- _課題_
狂言師としても活動する医学生を紹介した記事を、最後の文の後から書き進めてください。

医局で型通りに医師としての経験を積んでいく時代から、急速に多様化しつつある若手医師のキャリア。前編は、北朝鮮やガーナの田舎に飛び込み、国際協力活動をライフワークにしている医師を紹介したが、後編は、医学部で医師を目指しつつ、アマチュアの狂言師としても活動している医学生のエピソードを紹介したい。
なお、この医学生も、筆者も4月に登壇した医師のキャリアに関するイベント(一般社団法人病院マーケティングサミットJAPAN主催)に参加していた1人だ。
狂言師でもある医学生の「キャリア観」
狂言は、祖母に連れられて行ったことがきっかけで、昔から好きでした。能楽堂に足を運ぶ中で、京都の狂言会の方々に声をかけていただいて、そこで勉強させていただきながら、アマチュアとして舞台に立たせていただいています。

- _演習データ_
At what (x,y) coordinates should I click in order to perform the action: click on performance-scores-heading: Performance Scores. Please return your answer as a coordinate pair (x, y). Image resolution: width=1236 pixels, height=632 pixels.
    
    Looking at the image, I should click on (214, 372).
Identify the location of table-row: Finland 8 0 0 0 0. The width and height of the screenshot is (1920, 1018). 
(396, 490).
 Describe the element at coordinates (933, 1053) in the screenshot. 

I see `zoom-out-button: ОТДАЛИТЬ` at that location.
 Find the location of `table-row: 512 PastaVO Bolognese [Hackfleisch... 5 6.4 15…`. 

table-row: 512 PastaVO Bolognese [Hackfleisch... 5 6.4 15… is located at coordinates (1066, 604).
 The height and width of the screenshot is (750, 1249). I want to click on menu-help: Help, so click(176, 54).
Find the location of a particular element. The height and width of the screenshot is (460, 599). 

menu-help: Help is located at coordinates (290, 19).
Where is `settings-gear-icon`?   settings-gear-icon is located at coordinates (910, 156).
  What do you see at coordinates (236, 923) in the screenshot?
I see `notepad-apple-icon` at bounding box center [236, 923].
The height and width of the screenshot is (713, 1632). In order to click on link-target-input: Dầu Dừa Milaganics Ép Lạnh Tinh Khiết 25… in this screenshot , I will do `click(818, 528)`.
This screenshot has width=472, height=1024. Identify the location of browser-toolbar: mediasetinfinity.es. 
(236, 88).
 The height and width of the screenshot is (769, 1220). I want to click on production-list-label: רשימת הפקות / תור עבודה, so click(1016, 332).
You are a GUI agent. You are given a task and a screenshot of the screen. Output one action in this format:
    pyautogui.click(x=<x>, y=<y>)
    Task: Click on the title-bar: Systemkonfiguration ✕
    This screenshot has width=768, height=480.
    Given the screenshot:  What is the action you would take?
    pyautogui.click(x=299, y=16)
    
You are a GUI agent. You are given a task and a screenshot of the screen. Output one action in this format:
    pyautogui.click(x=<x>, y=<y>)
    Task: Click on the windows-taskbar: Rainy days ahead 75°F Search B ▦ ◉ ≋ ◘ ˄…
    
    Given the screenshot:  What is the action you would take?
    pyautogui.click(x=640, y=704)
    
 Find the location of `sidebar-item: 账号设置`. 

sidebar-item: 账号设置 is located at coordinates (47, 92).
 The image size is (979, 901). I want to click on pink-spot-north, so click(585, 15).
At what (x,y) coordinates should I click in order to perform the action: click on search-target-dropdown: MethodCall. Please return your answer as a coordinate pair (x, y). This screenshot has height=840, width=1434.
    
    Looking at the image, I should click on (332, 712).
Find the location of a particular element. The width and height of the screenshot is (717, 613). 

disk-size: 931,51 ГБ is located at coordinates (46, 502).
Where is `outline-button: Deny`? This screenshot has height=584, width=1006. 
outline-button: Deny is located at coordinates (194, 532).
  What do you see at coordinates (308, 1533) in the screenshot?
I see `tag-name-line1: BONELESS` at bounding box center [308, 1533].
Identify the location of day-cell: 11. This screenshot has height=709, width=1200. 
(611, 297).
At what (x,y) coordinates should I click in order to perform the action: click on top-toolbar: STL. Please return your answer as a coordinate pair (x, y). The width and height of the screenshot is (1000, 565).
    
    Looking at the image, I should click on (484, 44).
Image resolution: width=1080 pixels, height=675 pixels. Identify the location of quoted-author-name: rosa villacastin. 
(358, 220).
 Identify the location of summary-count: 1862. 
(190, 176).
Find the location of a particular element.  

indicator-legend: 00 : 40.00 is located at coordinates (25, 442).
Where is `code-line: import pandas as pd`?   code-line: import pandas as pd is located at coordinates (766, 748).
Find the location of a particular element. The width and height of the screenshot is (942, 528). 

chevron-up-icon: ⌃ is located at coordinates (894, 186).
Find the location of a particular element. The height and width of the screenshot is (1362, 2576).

- _課題の解答_
そう語るのは、現在医学部6年生の千手孝太郎氏。20代前半、いわゆる「Z世代」だ。これまでも多彩な関心をもち、多彩な活動をしてきた。
小学生の頃は、学校の先生になりたいと思っていました。先生とよばれて、他の人の人生にかかわるキーパーソンになりたいと思っていたのです。小学校5年生のときに、両親と一緒に私を育ててくれていた祖母を、亡くしました。そのときに何もできなかったという無力感を覚え、その中で医師も他の人の人生に寄り添うことができると感じ、医師を志しました。疾患だけを診るのではなく患者さんの持つ背景から多角的に疾患を捉え、患者さん自身を診ることができる総合診療医を目指しています。
千手氏には、医師や狂言師の他にも夢がある。それは学校を作ることだ。
昔から、父親に、朱に交われば赤くなるから、いい環境を選びなさいと言われて育ちました。大学に入ってから、いい環境ってなんだろうと、改めて考える機会がありました。クロニンジャーのパーソナリティ理論では、性格、つまり自分を構成するものとして、人間関係、家族関係、家庭環境、学習環境があり、そういった環境によって変わっていくのだといわれています。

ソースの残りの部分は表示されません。